==== Supplied records ====

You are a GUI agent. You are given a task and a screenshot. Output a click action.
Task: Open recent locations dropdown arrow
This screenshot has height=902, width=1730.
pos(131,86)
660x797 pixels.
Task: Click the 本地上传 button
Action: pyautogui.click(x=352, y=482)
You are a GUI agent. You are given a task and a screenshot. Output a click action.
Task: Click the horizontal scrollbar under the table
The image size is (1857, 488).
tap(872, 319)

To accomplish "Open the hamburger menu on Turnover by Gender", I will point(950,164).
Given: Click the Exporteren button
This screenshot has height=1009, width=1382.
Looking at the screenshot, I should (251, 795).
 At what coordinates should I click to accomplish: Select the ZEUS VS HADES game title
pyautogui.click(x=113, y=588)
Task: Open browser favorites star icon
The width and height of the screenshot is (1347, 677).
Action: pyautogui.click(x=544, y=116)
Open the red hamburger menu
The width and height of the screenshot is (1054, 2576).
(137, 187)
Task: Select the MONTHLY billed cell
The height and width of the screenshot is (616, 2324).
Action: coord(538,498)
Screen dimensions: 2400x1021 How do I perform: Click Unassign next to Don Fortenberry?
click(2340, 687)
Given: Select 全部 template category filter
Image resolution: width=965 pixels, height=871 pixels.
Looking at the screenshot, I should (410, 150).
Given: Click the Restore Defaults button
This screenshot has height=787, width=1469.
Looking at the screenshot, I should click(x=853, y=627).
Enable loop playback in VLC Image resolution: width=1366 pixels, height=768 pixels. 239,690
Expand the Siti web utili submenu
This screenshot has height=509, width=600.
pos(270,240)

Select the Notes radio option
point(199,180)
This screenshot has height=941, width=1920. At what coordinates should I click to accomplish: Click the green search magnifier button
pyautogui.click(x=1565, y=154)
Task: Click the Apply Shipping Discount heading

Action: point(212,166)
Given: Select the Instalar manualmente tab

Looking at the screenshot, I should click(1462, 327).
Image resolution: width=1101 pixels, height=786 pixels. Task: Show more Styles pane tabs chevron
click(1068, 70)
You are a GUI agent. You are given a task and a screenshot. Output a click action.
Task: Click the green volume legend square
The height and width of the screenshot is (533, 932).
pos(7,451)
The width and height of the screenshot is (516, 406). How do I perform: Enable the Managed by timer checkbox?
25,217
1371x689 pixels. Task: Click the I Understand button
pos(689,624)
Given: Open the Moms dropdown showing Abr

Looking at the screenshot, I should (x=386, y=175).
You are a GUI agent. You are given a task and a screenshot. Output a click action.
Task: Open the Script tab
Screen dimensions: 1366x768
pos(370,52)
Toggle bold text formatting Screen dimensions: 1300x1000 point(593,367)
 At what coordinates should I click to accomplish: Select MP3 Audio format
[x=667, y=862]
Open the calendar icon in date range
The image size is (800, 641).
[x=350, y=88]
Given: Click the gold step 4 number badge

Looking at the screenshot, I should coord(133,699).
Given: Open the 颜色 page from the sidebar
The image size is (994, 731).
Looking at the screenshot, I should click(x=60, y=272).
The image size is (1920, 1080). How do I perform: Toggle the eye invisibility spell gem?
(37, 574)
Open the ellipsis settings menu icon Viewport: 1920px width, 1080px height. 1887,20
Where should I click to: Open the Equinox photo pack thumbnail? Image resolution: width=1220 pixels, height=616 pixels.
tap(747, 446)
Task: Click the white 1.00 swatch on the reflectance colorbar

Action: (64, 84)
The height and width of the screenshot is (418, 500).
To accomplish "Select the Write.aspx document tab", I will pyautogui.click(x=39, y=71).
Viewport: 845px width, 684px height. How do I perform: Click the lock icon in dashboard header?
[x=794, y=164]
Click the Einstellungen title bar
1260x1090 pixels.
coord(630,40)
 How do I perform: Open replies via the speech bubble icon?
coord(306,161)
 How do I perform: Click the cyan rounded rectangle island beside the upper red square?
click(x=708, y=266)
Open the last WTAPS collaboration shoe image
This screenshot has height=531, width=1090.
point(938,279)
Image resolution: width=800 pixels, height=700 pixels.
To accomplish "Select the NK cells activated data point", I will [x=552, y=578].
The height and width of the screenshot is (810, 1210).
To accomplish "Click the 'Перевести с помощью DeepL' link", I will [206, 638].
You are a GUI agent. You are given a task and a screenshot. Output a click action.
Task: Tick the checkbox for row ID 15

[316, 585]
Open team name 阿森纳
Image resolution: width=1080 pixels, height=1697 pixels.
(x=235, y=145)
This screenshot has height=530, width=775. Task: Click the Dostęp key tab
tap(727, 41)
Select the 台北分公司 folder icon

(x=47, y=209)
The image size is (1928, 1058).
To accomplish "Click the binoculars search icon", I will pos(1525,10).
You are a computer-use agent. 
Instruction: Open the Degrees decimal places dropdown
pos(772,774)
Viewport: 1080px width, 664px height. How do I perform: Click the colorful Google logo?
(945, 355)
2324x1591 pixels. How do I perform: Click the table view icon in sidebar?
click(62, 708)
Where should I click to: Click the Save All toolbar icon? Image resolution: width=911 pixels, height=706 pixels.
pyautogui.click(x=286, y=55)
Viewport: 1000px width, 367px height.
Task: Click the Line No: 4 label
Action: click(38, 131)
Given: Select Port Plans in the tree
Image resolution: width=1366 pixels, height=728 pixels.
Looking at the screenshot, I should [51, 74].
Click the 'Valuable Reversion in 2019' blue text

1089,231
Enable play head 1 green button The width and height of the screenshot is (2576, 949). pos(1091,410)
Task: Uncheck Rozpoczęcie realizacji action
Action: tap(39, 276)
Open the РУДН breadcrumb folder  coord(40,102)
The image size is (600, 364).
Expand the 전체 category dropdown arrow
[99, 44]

====

Nothing in the records above may be left out; repeat them exactly.

You are a GUI agent. You are given a task and a screenshot. Output a click action.
Task: Open recent locations dropdown arrow
This screenshot has height=902, width=1730.
pos(131,86)
660x797 pixels.
Task: Click the 本地上传 button
Action: pyautogui.click(x=352, y=482)
You are a GUI agent. You are given a task and a screenshot. Output a click action.
Task: Click the horizontal scrollbar under the table
The image size is (1857, 488).
tap(872, 319)

To accomplish "Open the hamburger menu on Turnover by Gender", I will point(950,164).
Given: Click the Exporteren button
This screenshot has height=1009, width=1382.
Looking at the screenshot, I should (251, 795).
 At what coordinates should I click to accomplish: Select the ZEUS VS HADES game title
pyautogui.click(x=113, y=588)
Task: Open browser favorites star icon
The width and height of the screenshot is (1347, 677).
Action: pyautogui.click(x=544, y=116)
Open the red hamburger menu
The width and height of the screenshot is (1054, 2576).
(137, 187)
Task: Select the MONTHLY billed cell
The height and width of the screenshot is (616, 2324).
Action: coord(538,498)
Screen dimensions: 2400x1021 How do I perform: Click Unassign next to Don Fortenberry?
click(2340, 687)
Given: Select 全部 template category filter
Image resolution: width=965 pixels, height=871 pixels.
Looking at the screenshot, I should (410, 150).
Given: Click the Restore Defaults button
This screenshot has height=787, width=1469.
Looking at the screenshot, I should click(x=853, y=627).
Enable loop playback in VLC Image resolution: width=1366 pixels, height=768 pixels. 239,690
Expand the Siti web utili submenu
This screenshot has height=509, width=600.
pos(270,240)

Select the Notes radio option
point(199,180)
This screenshot has height=941, width=1920. At what coordinates should I click to accomplish: Click the green search magnifier button
pyautogui.click(x=1565, y=154)
Task: Click the Apply Shipping Discount heading

Action: point(212,166)
Given: Select the Instalar manualmente tab

Looking at the screenshot, I should click(1462, 327).
Image resolution: width=1101 pixels, height=786 pixels. Task: Show more Styles pane tabs chevron
click(1068, 70)
You are a GUI agent. You are given a task and a screenshot. Output a click action.
Task: Click the green volume legend square
The height and width of the screenshot is (533, 932).
pos(7,451)
The width and height of the screenshot is (516, 406). How do I perform: Enable the Managed by timer checkbox?
25,217
1371x689 pixels. Task: Click the I Understand button
pos(689,624)
Given: Open the Moms dropdown showing Abr

Looking at the screenshot, I should (x=386, y=175).
You are a GUI agent. You are given a task and a screenshot. Output a click action.
Task: Open the Script tab
Screen dimensions: 1366x768
pos(370,52)
Toggle bold text formatting Screen dimensions: 1300x1000 point(593,367)
 At what coordinates should I click to accomplish: Select MP3 Audio format
[x=667, y=862]
Open the calendar icon in date range
The image size is (800, 641).
[x=350, y=88]
Given: Click the gold step 4 number badge

Looking at the screenshot, I should coord(133,699).
Given: Open the 颜色 page from the sidebar
The image size is (994, 731).
Looking at the screenshot, I should click(x=60, y=272).
The image size is (1920, 1080). How do I perform: Toggle the eye invisibility spell gem?
(37, 574)
Open the ellipsis settings menu icon Viewport: 1920px width, 1080px height. 1887,20
Where should I click to: Open the Equinox photo pack thumbnail? Image resolution: width=1220 pixels, height=616 pixels.
tap(747, 446)
Task: Click the white 1.00 swatch on the reflectance colorbar

Action: (64, 84)
The height and width of the screenshot is (418, 500).
To accomplish "Select the Write.aspx document tab", I will pyautogui.click(x=39, y=71).
Viewport: 845px width, 684px height. How do I perform: Click the lock icon in dashboard header?
[x=794, y=164]
Click the Einstellungen title bar
1260x1090 pixels.
coord(630,40)
 How do I perform: Open replies via the speech bubble icon?
coord(306,161)
 How do I perform: Click the cyan rounded rectangle island beside the upper red square?
click(x=708, y=266)
Open the last WTAPS collaboration shoe image
This screenshot has height=531, width=1090.
point(938,279)
Image resolution: width=800 pixels, height=700 pixels.
To accomplish "Select the NK cells activated data point", I will [x=552, y=578].
The height and width of the screenshot is (810, 1210).
To accomplish "Click the 'Перевести с помощью DeepL' link", I will [206, 638].
You are a GUI agent. You are given a task and a screenshot. Output a click action.
Task: Tick the checkbox for row ID 15

[316, 585]
Open team name 阿森纳
Image resolution: width=1080 pixels, height=1697 pixels.
(x=235, y=145)
This screenshot has height=530, width=775. Task: Click the Dostęp key tab
tap(727, 41)
Select the 台北分公司 folder icon

(x=47, y=209)
The image size is (1928, 1058).
To accomplish "Click the binoculars search icon", I will pos(1525,10).
You are a computer-use agent. 
Instruction: Open the Degrees decimal places dropdown
pos(772,774)
Viewport: 1080px width, 664px height. How do I perform: Click the colorful Google logo?
(945, 355)
2324x1591 pixels. How do I perform: Click the table view icon in sidebar?
click(62, 708)
Where should I click to: Click the Save All toolbar icon? Image resolution: width=911 pixels, height=706 pixels.
pyautogui.click(x=286, y=55)
Viewport: 1000px width, 367px height.
Task: Click the Line No: 4 label
Action: click(38, 131)
Given: Select Port Plans in the tree
Image resolution: width=1366 pixels, height=728 pixels.
Looking at the screenshot, I should [51, 74].
Click the 'Valuable Reversion in 2019' blue text

1089,231
Enable play head 1 green button The width and height of the screenshot is (2576, 949). pos(1091,410)
Task: Uncheck Rozpoczęcie realizacji action
Action: tap(39, 276)
Open the РУДН breadcrumb folder  coord(40,102)
The image size is (600, 364).
Expand the 전체 category dropdown arrow
[99, 44]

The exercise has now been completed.